I responded as follows:

Allow me to add something about D'Souza's "evil" (14+ / 0-)

There is a mental health issue that I believe should arise front and center here and replace the religion-loaded word "evil." Too often, a troubled person's deep psychological scars may seem to have healed over, but the root of a that person's torturous inner life remains living and boiling underneath. Without regular and easily-accessible professional intervention, we can expect anything to happen - from an individual's withdrawl from society to the lashing out with violence that some people - like Dinesh D'Souza - would all too easily classify as "evil" and put away on a shelf.

We can't put this on a shelf.

This will happen again.
No matter how much we pray.

We all have a responsibility to the community in which we live, study, and work. Sometimes we just don't feel that we have time to care, but we must understand that there are people living in our communities who are not faring psychologically well. There are signs that might easily tell you someone's troubled - yet with others it may be only the person's family and closest friends (if they have any) who may know.

In the richest nation on this earth, there is no excuse for having a mental health treatment system that is not easily accessible and affordable to all citizens, and one of which all citizens are encouraged and educated to seek help rather than to be stigmatized for it.

I work in a program in which the curriculum teaches nonviolent conflict resolution skills and emotional literacy to our children in grades 2-8. If this type of program cound be implemented in all schools, I'm not saying that a tragedy such as this one could have been prevented, but it can only help our society to give all of its children the tools they need to be self-aware and to make sound and healthy decisions towards others.
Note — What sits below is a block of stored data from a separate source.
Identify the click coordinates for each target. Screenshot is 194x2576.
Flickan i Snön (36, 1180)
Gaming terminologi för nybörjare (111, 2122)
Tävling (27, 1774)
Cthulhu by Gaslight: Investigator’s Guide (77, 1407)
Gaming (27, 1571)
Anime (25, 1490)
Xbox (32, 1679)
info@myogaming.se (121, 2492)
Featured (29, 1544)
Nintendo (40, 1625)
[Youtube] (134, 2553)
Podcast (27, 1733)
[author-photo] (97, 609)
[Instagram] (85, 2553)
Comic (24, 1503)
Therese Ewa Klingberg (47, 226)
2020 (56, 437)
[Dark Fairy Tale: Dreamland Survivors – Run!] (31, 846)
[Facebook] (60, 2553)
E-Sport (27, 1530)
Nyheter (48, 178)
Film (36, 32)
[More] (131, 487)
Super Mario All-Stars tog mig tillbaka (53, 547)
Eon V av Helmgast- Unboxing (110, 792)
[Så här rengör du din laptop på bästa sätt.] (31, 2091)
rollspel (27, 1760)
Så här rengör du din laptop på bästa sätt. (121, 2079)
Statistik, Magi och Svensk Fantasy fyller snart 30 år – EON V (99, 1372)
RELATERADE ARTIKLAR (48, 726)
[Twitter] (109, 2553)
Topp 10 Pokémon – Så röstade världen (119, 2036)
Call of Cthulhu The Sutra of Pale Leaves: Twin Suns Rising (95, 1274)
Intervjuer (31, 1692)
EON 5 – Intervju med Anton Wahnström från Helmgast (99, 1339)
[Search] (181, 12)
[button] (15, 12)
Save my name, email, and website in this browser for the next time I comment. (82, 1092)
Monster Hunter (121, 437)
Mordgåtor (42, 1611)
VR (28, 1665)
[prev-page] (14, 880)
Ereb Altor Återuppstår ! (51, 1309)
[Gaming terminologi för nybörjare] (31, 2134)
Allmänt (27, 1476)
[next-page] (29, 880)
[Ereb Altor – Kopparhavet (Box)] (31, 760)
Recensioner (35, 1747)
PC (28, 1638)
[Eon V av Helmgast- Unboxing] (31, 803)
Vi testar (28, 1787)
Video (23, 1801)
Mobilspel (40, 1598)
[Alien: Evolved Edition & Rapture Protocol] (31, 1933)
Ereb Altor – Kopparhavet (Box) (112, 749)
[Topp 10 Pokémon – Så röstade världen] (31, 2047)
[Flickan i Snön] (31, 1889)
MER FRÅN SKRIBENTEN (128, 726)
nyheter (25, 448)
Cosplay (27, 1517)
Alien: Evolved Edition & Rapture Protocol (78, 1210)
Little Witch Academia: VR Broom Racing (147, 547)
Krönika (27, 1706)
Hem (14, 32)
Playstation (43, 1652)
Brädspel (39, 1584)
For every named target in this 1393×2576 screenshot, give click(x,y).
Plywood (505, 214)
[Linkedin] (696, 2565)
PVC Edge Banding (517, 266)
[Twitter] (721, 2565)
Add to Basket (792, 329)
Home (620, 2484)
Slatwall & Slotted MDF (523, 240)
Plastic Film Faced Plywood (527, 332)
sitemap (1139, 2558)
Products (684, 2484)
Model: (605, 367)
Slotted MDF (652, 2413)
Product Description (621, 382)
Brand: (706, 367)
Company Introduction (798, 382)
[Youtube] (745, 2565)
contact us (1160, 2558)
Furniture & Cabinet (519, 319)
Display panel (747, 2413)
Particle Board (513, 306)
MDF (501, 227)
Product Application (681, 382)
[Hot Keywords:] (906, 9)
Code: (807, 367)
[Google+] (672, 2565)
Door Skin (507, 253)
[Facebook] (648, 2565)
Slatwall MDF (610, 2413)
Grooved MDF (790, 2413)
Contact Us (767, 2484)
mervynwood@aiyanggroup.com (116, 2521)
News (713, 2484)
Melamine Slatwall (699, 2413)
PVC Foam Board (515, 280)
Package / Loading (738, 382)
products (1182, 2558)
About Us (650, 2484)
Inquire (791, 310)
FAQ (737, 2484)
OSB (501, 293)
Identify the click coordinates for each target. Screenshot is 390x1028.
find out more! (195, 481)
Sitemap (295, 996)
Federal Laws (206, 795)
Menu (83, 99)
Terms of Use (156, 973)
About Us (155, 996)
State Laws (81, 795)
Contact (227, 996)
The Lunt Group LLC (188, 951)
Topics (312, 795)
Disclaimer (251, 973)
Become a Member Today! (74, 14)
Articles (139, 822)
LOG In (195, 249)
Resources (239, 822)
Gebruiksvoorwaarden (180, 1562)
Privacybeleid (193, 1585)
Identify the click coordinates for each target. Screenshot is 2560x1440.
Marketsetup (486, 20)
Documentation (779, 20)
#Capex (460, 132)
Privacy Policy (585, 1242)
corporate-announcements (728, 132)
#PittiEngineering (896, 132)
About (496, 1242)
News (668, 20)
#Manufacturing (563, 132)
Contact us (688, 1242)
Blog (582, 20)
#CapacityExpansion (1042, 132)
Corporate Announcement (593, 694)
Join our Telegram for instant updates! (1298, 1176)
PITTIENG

I've never met an "evil" child, but I surely have seen some who need psychological help desperately.


The other diary was written by poster named poligirl at the John Edwards 2008 blog. She was brave, in my opinion, to share some very private and personal information in order to drive home the point that America needs to wake up and realize that doing more as a society to understand mental illness will help prevent many tragedies that take place today.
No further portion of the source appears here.